La exposición solar acumulada, los cambios hormonales, el envejecimiento cutáneo y la inflamación son algunos de los principales factores que favorecen la aparición de manchas. El Dr. José Luis Ramírez, co- Director de la Unidad de Láser y cicatrices de IMR, especialista en Dermatología Médico- Quirúrgica, Medicina Estética y Medina Capilar de IMR, explica cómo identificar los diferentes tipos de hiperpigmentación, la importancia del diagnóstico previo y los tratamientos disponibles.
Madrid, julio 2026. Las manchas en la piel aparecen, en la mayoría de los casos, por un aumento de la melanina en la piel por causas como la exposición solar, los cambios hormonales, el envejecimiento cutáneo o procesos inflamatorios previos como el acné.
Su aparición es cada vez más frecuente en consulta dermatológica debido a una mayor concienciación sobre el daño solar acumulado y a la sobreexposición en pantallas en las que se aumenta la percepción de las imperfecciones.

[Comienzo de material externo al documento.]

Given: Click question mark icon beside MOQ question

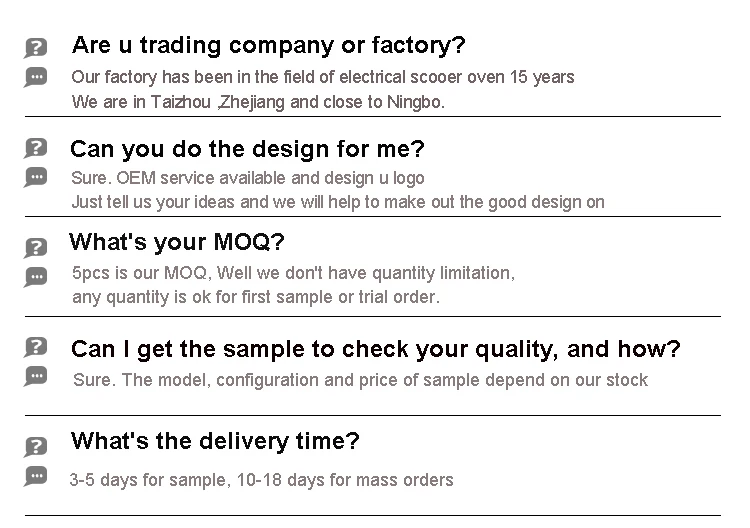Looking at the screenshot, I should click(36, 246).
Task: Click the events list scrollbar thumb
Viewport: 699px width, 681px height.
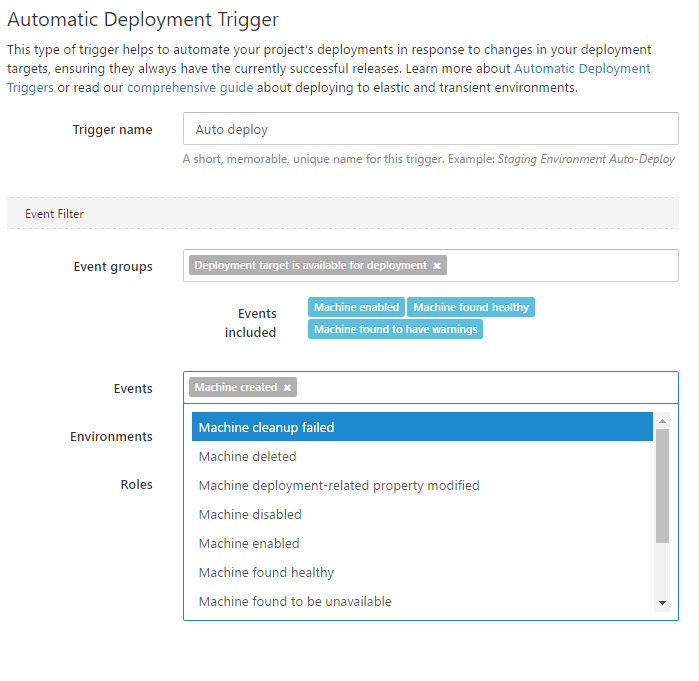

Dado que existen diferentes tipos de manchas la valoración es clave. El Dr. Ramírez explica que «antes de tratar una mancha es imprescindible realizar un diagnóstico dermatológico, ya que no todas tienen el mismo origen ni responden al mismo tratamiento. Identificar correctamente el tipo de lesión permite elegir el abordaje más adecuado para cada paciente». Además, el Dr. Ramírez recuerda que no todo lo que parece una mancha solar es benigno. Por lo que, es importante realizar una valoración dermatológica antes de iniciar tratamientos.
Los tipos de manchas más frecuentes
Entre las manchas más habituales se encuentran tres tipos: los léntigos solares, pequeñas manchas marrones bien delimitadas causadas por la exposición solar acumulada; el melasma, manchas más extensas y difusas relacionadas principalmente con factores hormonales y exposición solar y la hiperpigmentación postinflamatoria, que aparece tras procesos como el acné, heridas o inflamaciones cutáneas.
En este contexto, uno de los errores más frecuentes es intentar tratar las manchas únicamente con cremas antimanchas sin realizar una valoración dermatológica.
Tratamientos personalizados según el tipo de mancha
El tratamiento depende del tipo de mancha y la estrategia más eficaz es la combinación entre ellos. Entre las opciones disponibles para casa se encuentran los cosméticos despigmentantes con activos como hidroquinona, retinol o ácido kójico. En consulta, tratamientos médicos como peelings químicos, luz pulsada intensa (IPL), láseres de picosegundos y, en casos seleccionados, ácido tranexámico.
Los tiempos de respuesta dependen del tipo de mancha y del procedimiento utilizado.
«En los léntigos solares, el láser suele ofrecer resultados rápidos y eficaces, mientras que en el melasma necesitamos un abordaje más progresivo y combinado, ya que es una patología con tendencia a reaparecer», señala el Dr. Ramírez.
Además, el doctor afirma que «no existe un tratamiento universal para las manchas y la personalización es clave».
La prevención, clave para evitar la reaparición
Aunque los tratamientos pueden mejorar las manchas, la prevención es fundamental para mantener los resultados. La fotoprotección diaria, el uso de antioxidantes como la vitamina C y una rutina adaptada a cada tipo de piel ayudan a reducir el riesgo de nuevas hiperpigmentaciones.
Durante el verano, el especialista recomienda reaplicar el protector solar cada dos horas durante la exposición, utilizar barreras físicas como sombreros y gafas de sol, evitar las horas de mayor radiación (entre 12:00 y 16:00) y no aplicar productos irritantes o perfumes antes de exponerse al sol .
¿Cuál es el mejor momento para tratar las manchas?
Después del verano, los meses de octubre y noviembre suelen ser un buen momento para iniciar tratamientos ya que la radiación solar es menor y la piel está menos expuesta.
Para concluir, la prevención y el seguimiento son claves para mantener los resultados y reducir el riesgo de aparición de nuevas manchas.